→ Required work
Output the records precisely as they stand. Pictures are to be skipped.
[[ Input material open ]]
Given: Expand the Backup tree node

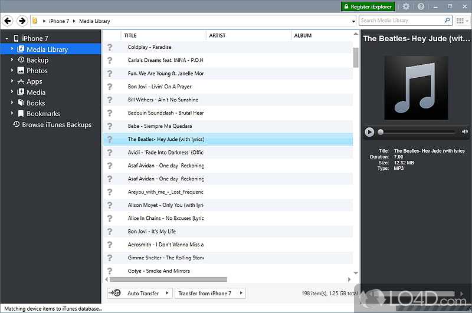Looking at the screenshot, I should [x=12, y=60].
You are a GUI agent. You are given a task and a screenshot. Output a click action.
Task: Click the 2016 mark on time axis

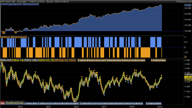point(76,107)
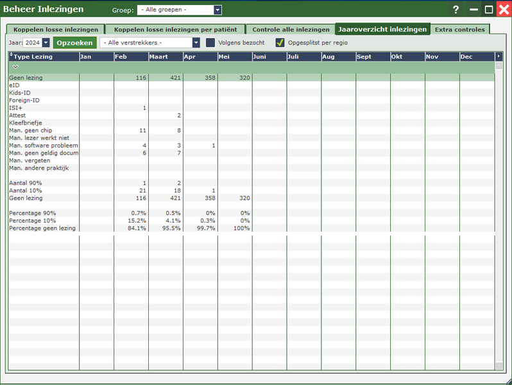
[[ Input material closed ]]
→ Solution for this exercise
Given: Expand the Backup tree node

Looking at the screenshot, I should [x=12, y=60].
You are a GUI agent. You are given a task and a screenshot. Output a click action.
Task: Click the 2016 mark on time axis

point(76,107)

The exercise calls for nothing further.